Guide · 13 July 2026 · 4 min read
Pursuits rarely die, they drift
Few opportunities are lost in a decisive moment. Most fade through weeks of nobody quite owning the next move.
Post-mortems love a dramatic cause: price, politics, a rival's relationship. The duller truth is that many losses are abandonments. The client asked a question that waited nine days for an answer. The follow-up after the workshop never happened. No one decided to lose; everyone was busy, and the pursuit starved.
Drift has observable symptoms
A pursuit is drifting when it has no next action with an owner and a date, when its stage has not changed inside its normal cycle time, or when the last meaningful client contact is older than the deal rhythm justifies. None of this requires judgement to detect; it is arithmetic on fields you already hold, if you hold them.

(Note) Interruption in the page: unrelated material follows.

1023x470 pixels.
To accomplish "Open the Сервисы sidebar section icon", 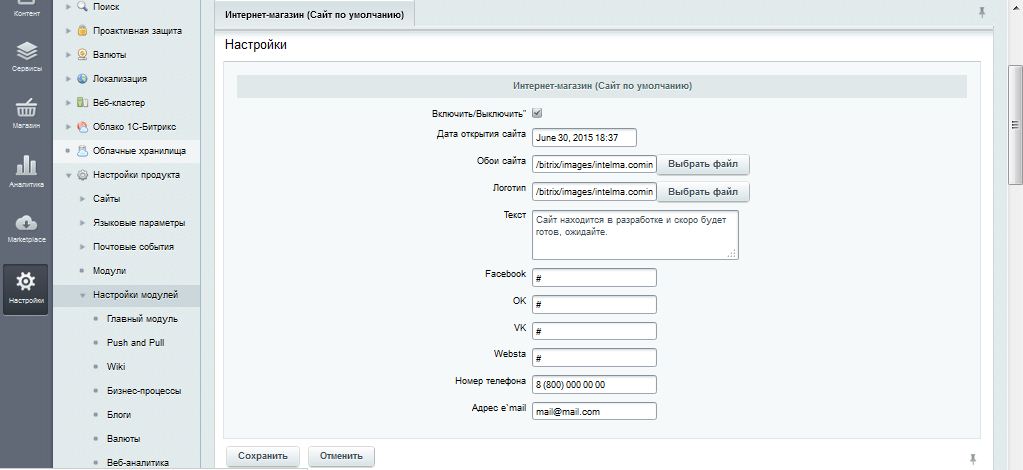I will (x=27, y=52).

- No next action: the single most predictive warning, and the easiest to fix
- Stage age beyond the median for that stage: something is stuck, name it
- Contact recency fading while the deadline approaches: attention has moved
- Owner overloaded: five drifting pursuits usually share one diary
Make drift loud
The countermeasure is visibility with mild social pressure: a ranked list of drifting pursuits, by fee value, on the screen everyone starts the week with. Not a report someone can decline to run, a default. Most drift ends the moment it is named, because the fix is usually one email that takes four minutes.